Смешной он. Саша тянется, чтобы его в щеку чмокнуть, но совсем не против, когда он поворачивается, чтобы утянуть ее в поцелуй.
— В дом иди, ты без куртки, замерзнешь, — командует она, когда дыхания перестает хватать. — И спи, а не время считай. Злые ведьмы пошли устраивать вакханалию, мужчины не приглашены.
Тетя Лена тихонько хихикает только тогда, когда они за калитку выходят и Ваня их не видит, а так тихо еще и не слышит. Лиза выглядит так, будто тоже смех сдерживает с трудом.
— Фантазерка ты, Сашунь, — заявляет она, смех в ее голосе звучит. — Вакханалии. Оргии. Я бы на месте Ваньки тоже в лес захотела, хоть глянуть на это все безобразие.
— Во-первых, тебе еще рано. А во-вторых, я бы на месте Ваньки не захотела, — резонно возражает Саша. — Там же и ты будешь, и тетя Лена, и кто еще только не будет. Не уверена, что я хотела бы знать такие детали о собственной маме, даже не столько знать, сколько видеть.
— Ай, да как будто он кого-то бы видел, кроме тебя, — отмахивается тетя Лена. — Он в тебя влюблен по уши. Ему рядом мисс мира поставь, он спросит «а где Саня?»
Щеки вспыхивают от этих слов сразу же, и даже не холодно больше от снега и легкого морозца. Лес совсем близко, и идут они быстрым шагом — так теплее. А еще так вероятность того, что их не будут ждать все, больше, и это чуть ли не важнее. Не хочется быть последними. Не хочется видеть на себе укоряющие взгляды, даже если укор этот будет лишь искорками где-то в глубине глаз. Лучше подождать, думает Саша, чем чтобы ждали только их.

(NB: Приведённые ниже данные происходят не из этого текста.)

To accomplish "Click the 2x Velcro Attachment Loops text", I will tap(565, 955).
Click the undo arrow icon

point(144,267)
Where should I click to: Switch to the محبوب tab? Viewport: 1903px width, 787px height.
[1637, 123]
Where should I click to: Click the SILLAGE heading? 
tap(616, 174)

Впрочем, об этом можно было бы и не беспокоиться. На изящных наручных часиках, что Соня до сих пор не сняла, до времени начала еще почти двадцать минут, и есть еще другие ведьмы, которым прийти осталось — именно об этом Соня ее оповещает, стоит им расцеловаться и обняться, замерев в этом объятии на пару секунд. Лизу они тоже к себе притягивают, как только она к ним подходит. Связи внутри ковена важны, но когда эта дружба искренняя, как у них, это еще лучше. Как у них. Как у трех их старших ведьм. Ковен Этери Георгиевны сегодня не с ними — верховные сами решают, когда объединяться, а когда нет. Алинку бы сюда, но Алинка не их. Может, так и лучше. Она привыкла быть там. Сменить ковен — все равно что семью поменять. Кому-то это легче, кого-то к семье не привязывает ничего — кому-то сложнее. Кто-то и вовсе всю жизнь в одном ковене, как она. Хотя о ней говорить пока рано, с другой стороны — у нее вся жизнь впереди. Всякое может произойти, но она молит Мать о том, чтобы ничего не помешало.

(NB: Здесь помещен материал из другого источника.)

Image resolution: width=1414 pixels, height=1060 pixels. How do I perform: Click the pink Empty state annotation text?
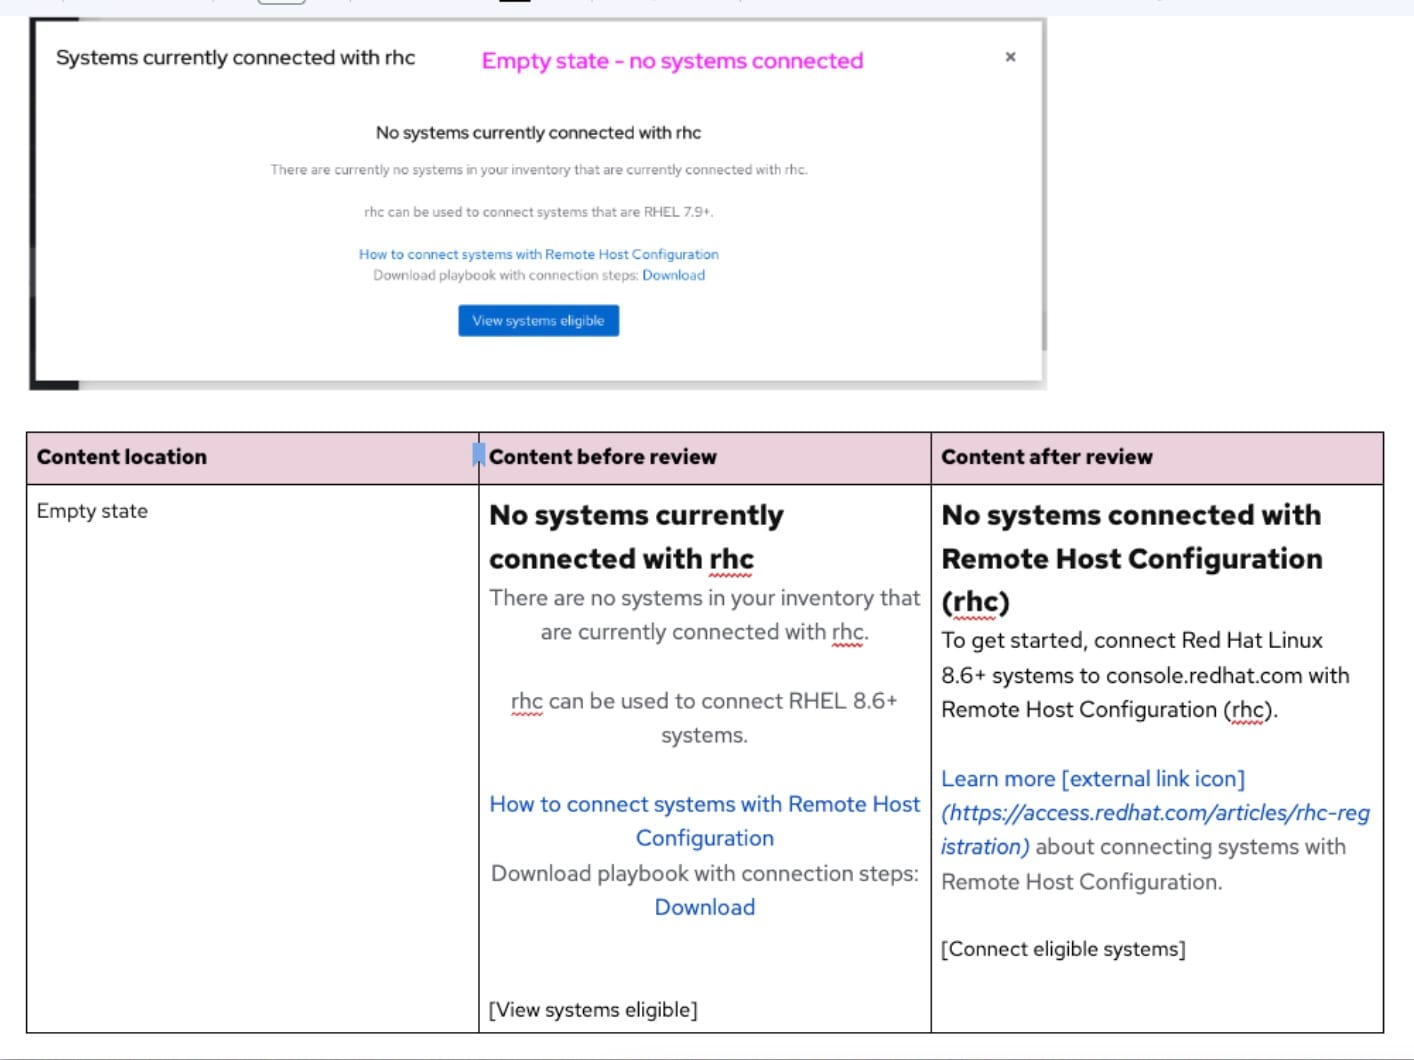pyautogui.click(x=672, y=61)
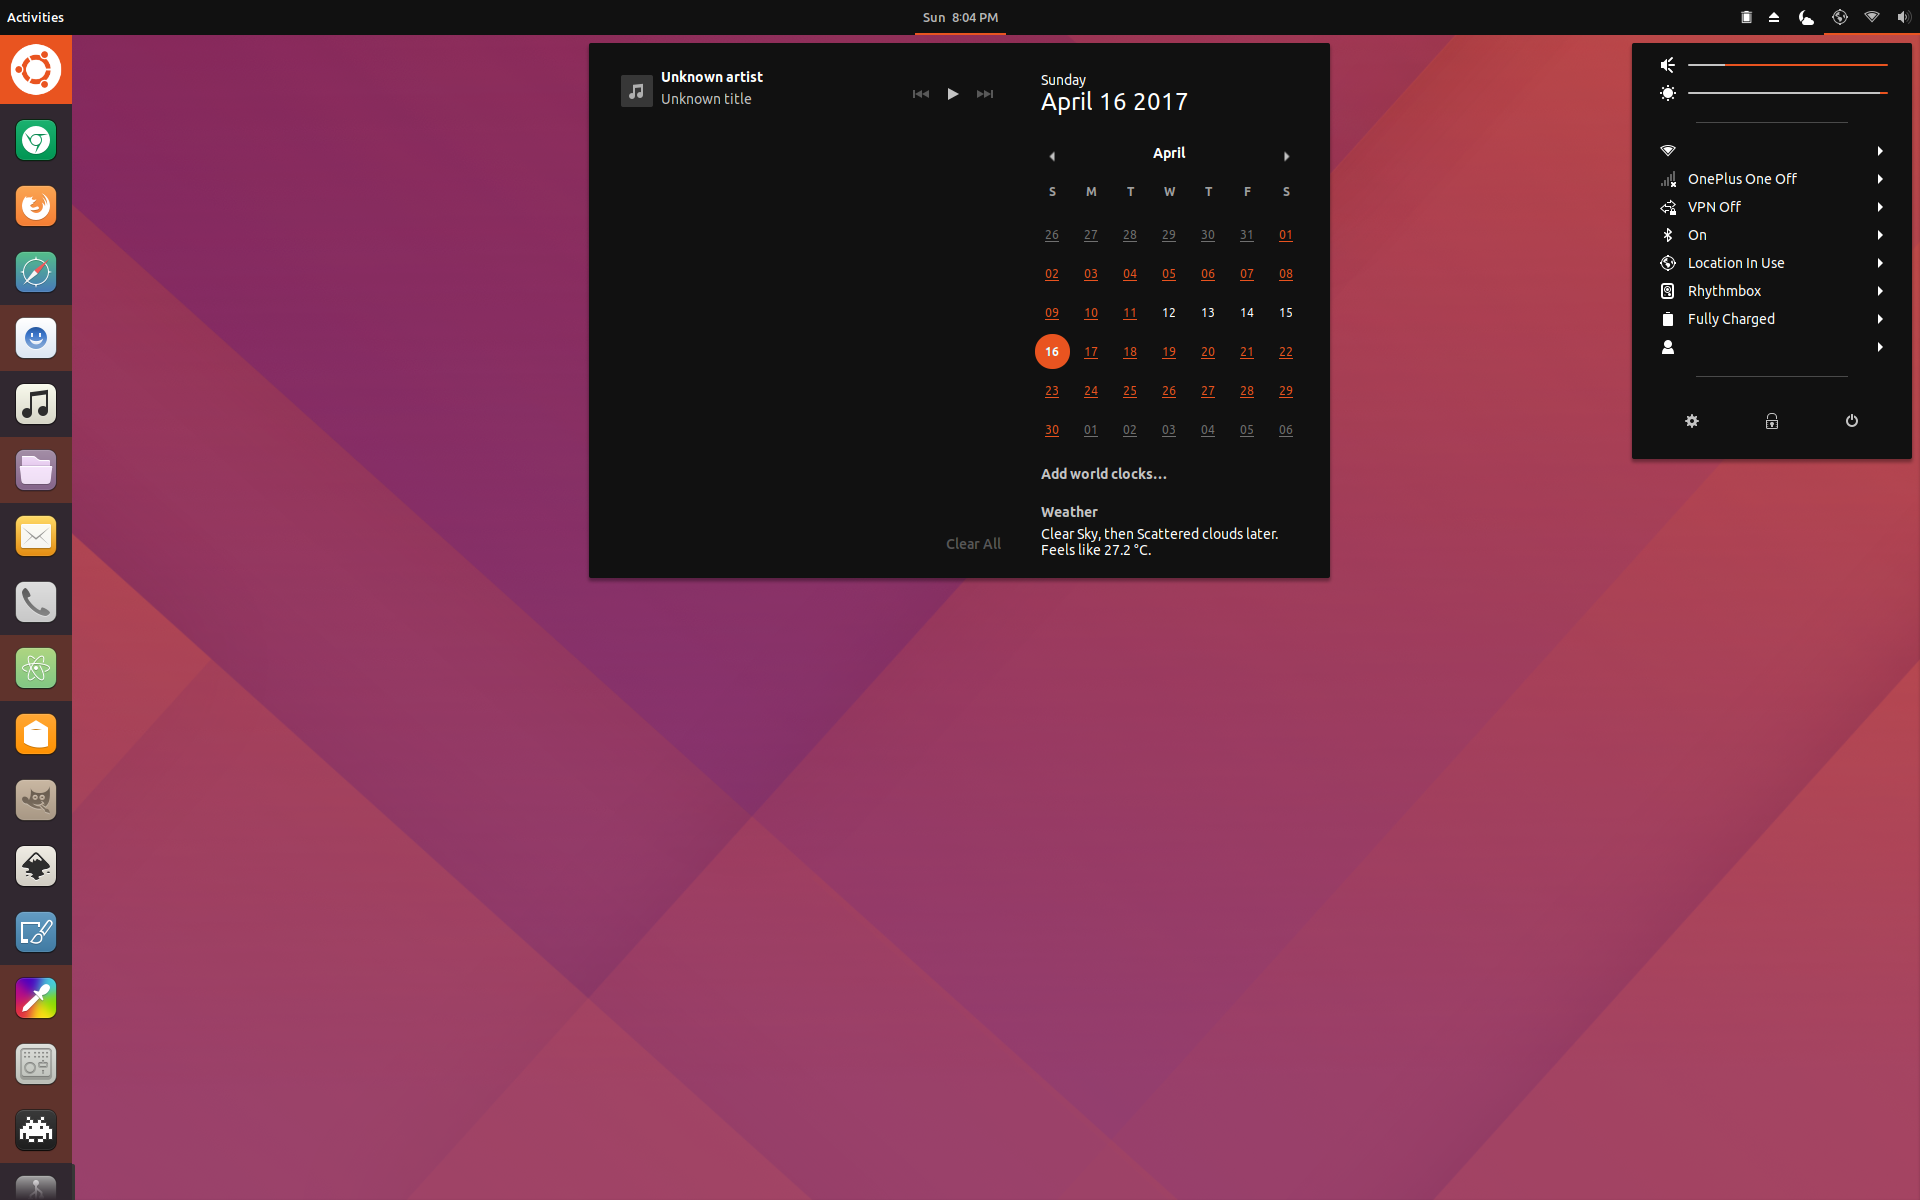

Она молит Мать о том, чтобы ничего не разрушило дружбу, которая у нее и девчонок, чтобы она не рухнула так же, как их дружба с Настей. Почему это для нее так важно? Почему она так боится? Ответ прост — потому что они важны для нее. Потому что она не хочет их потерять. Она мысленно молит Мать об этом и тогда, когда, босиком, сняв с себя все лишнее, кроме балахона да кулона, режет ладони кинжалом неглубоко, но до крови, когда за руки с девчонками берется. Они — ее подруги. Они — ее ковен. Они тоже ее семья. Они ей важны.